Game theory has come to play an increasingly important role in logic and in computer science. Several logical theories have a basis in game semantics. In addition, computer scientists have used games to model interactive computations. Computability logic attempts to develop a comprehensive formal theory (logic) of interactive computational tasks and resources, formalising these entities as games between a computing agent and its environment.

[edit] Philosophy

Game theory has been put to several uses in philosophy. Responding to two papers by W.V.O. Quine (1960, 1967), David Lewis (1969) used game theory to develop a philosophical account of convention. In so doing, he provided the first analysis of common knowledge and employed it in analyzing play in coordination games. In addition, he first suggested that one can understand meaning in terms of signaling games. This later suggestion has been persued by several philosophers since Lewis (Skyrms 1996, Grim et al. 2004).

The Stag Hunt

	Stag	Hare
Stag	3, 3	0, 2
Hare	2, 0	2, 2

In ethics, some authors have attempted to persue the project, begun by Thomas Hobbes, of deriving morality from self-interest. Since games like the Prisoner's Dilemma present a apparent conflict between morality and self-interest, explaining why cooperation is required by self interest is an important component of this project. This general strategy is a component of the general contractarian view in political philosophy (for examples, see Gauthier 1987 and Kavka 1986). ^[3]

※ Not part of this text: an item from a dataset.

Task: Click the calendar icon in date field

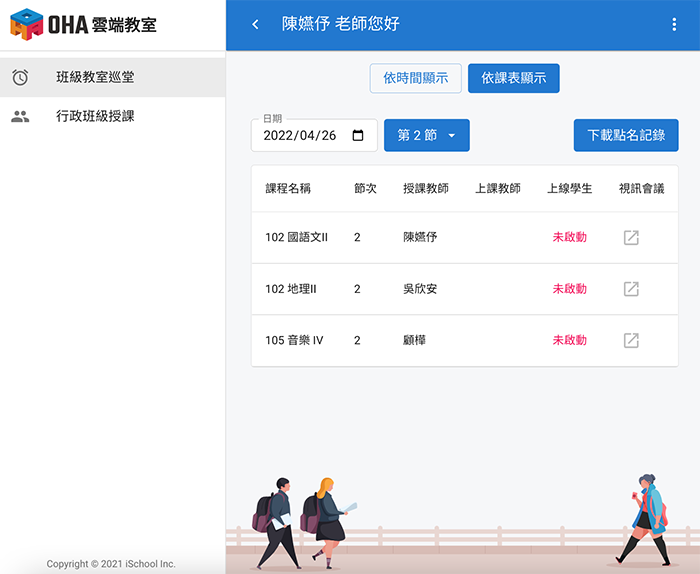Action: point(359,136)
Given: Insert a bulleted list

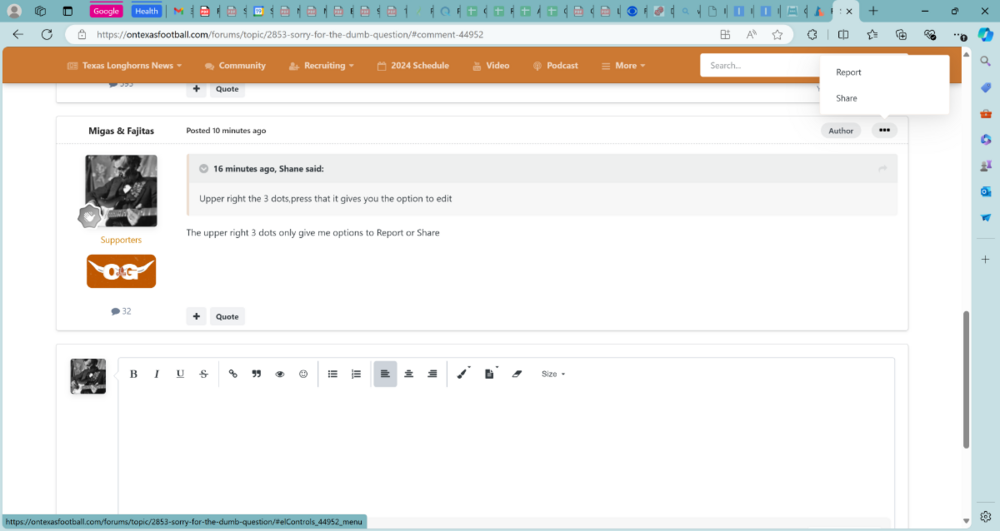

Finally, other authors have attempted to use evolutionary game theory in order to explain the emergence of our attitudes about morality. These authors look at several games including the Prisoner's Dilemma, Stag hunt, and the Nash bargaining game as providing an explanation for the emergence of attitudes about morality (see e.g. Skyrms 1996, 2004; Sober and Wilson 1999).

[edit] History of game theory

Though touched on by earlier mathematical results, modern game theory became a prominent branch of mathematics in the 1940s, especially after the 1944 publication of The Theory of Games and Economic Behavior by John von Neumann and Oskar Morgenstern. This profound work contained the method for finding optimal solutions for two-person zero-sum games. During this time period, work on game theory was primarily focused on cooperative game theory. This type of game theory analyzed optimal strategies for groups of individuals, presuming that they can enforce agreements between them about proper strategies.

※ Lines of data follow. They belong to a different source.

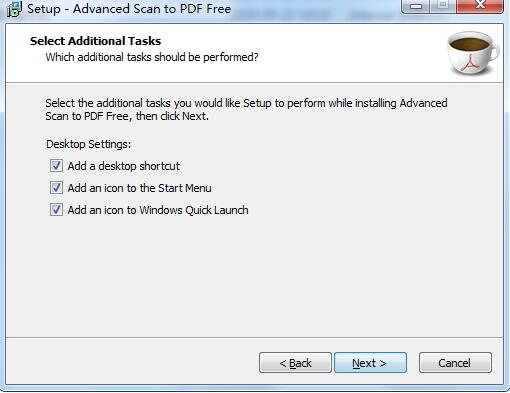Image resolution: width=510 pixels, height=393 pixels.
Task: Click the setup installer icon in title bar
Action: 14,9
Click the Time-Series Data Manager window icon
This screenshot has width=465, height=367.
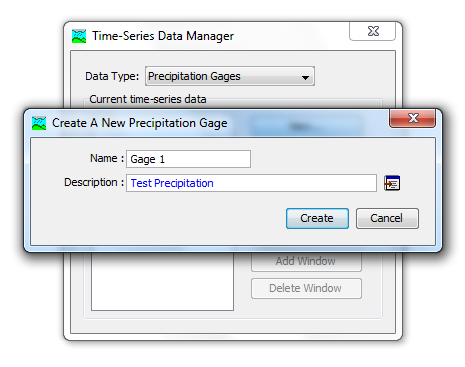[79, 36]
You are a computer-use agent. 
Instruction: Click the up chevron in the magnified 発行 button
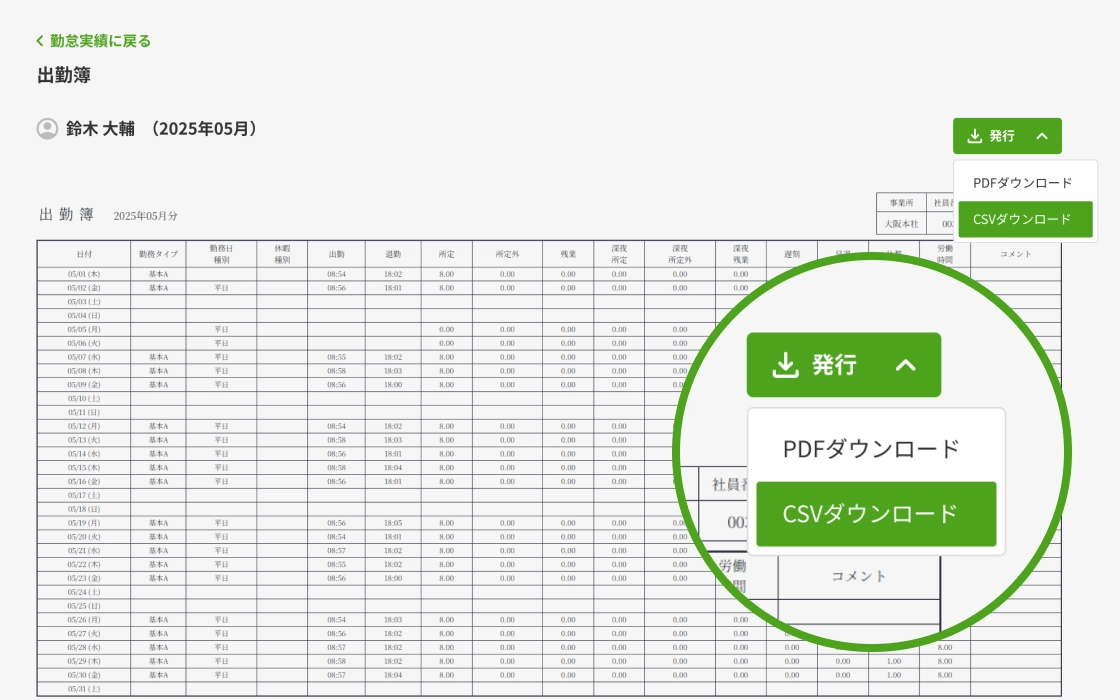pyautogui.click(x=905, y=366)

Around 1950, John Nash developed a definition of an "optimum" strategy for multi-player games where no such optimum was previously defined, known as Nash equilibrium. This equilibrium was sufficiently general, allowing for the analysis of non-cooperative games in addition to cooperative games. Reinhard Selten with his solution concept of trembling hand perfect and subgame perfect equilibria further refined this concept. These men won The Bank of Sweden Prize in Economic Sciences in Memory of Alfred Nobel (also known as The Nobel Prize in Economics) in 1994 for their work on game theory, along with John Harsanyi who developed the analysis of games of incomplete information.

[edit] Notes

1. ↑  Some scholars would consider certain assymetric games as examples of these games as well. However, the most common payoffs for each of these games are symmetric.
2. ↑  Experimental work in game theory goes by many names, experimental economics, behavioral economics, and behavioral game theory are several. For a recent discussion on this field see Camerer 2003.
3. ↑  For a more detailed discussion of the use of Game Theory in ethis see the Stanford Encyclopedia of Philosophy's entry game theory and ethics.

[edit] References

[edit] Textbooks and general reference texts

• Gibbons, Robert (1992) Game Theory for Applied Economists, Princeton University Press ISBN 0691003955 (readable; suitable for advanced undergraduates. Published in Europe by Harvester Wheatsheaf (London) with the title A primer in game theory)
• Ginits, Herbet (2000) Game Theory Evolving Princeton University Press ISBN 0691009430
• Osborne, Martin and Ariel Rubinstein: A Course in Game Theory, MIT Press, 1994, ISBN 0-262-65040-1 (modern introduction at the introductory graduate level)
• Fudenberg, Drew and Jean Tirole: Game Theory, MIT Press, 1991, ISBN 0262061414 (the definitive reference text)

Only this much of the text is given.